Rewrite the data below from the line containing "Given: Click the" through the line containing "coord(992,349)", changing "Ping Test" to "Connection Test" and leaving everything else the same.

begin Provided entries

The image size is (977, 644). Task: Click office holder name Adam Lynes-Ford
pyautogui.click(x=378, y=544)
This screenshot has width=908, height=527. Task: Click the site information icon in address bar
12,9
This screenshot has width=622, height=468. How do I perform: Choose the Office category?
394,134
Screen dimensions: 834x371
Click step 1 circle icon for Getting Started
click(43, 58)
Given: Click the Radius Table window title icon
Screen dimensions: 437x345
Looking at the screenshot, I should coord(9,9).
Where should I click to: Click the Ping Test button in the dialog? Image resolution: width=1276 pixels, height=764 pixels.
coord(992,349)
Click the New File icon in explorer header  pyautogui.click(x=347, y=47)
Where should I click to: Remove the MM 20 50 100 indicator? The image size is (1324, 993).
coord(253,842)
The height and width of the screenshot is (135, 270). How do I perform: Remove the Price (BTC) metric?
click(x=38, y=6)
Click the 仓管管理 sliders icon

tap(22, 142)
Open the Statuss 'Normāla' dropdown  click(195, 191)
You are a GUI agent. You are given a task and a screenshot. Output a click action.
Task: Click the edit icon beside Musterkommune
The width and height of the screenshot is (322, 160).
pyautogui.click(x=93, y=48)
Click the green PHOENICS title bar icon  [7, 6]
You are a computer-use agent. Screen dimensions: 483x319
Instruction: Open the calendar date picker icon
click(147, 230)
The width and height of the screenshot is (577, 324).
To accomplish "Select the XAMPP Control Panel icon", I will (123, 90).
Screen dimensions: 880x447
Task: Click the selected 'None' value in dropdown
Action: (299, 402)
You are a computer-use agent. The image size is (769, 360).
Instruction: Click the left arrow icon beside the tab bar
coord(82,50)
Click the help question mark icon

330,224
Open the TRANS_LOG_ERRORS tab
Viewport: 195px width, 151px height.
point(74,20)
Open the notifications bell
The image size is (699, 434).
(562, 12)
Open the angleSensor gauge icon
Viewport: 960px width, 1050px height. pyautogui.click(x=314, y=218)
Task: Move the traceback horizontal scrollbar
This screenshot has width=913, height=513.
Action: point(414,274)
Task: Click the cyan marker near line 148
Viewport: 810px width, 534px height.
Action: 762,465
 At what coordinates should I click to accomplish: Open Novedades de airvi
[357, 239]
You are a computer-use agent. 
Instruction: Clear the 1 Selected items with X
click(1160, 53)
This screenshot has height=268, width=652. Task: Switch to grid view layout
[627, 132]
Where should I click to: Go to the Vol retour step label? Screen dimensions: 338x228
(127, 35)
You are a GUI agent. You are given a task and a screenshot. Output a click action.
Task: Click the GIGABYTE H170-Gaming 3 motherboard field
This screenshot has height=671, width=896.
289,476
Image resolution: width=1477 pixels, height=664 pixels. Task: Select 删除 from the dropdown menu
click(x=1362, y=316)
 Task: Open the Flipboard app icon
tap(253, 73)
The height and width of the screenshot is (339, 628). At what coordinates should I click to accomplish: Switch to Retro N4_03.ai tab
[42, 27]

end Provided entries

### Exercise response
Given: Click the Radius Table window title icon
Screen dimensions: 437x345
Looking at the screenshot, I should coord(9,9).
Where should I click to: Click the Connection Test button in the dialog? Image resolution: width=1276 pixels, height=764 pixels.
coord(992,349)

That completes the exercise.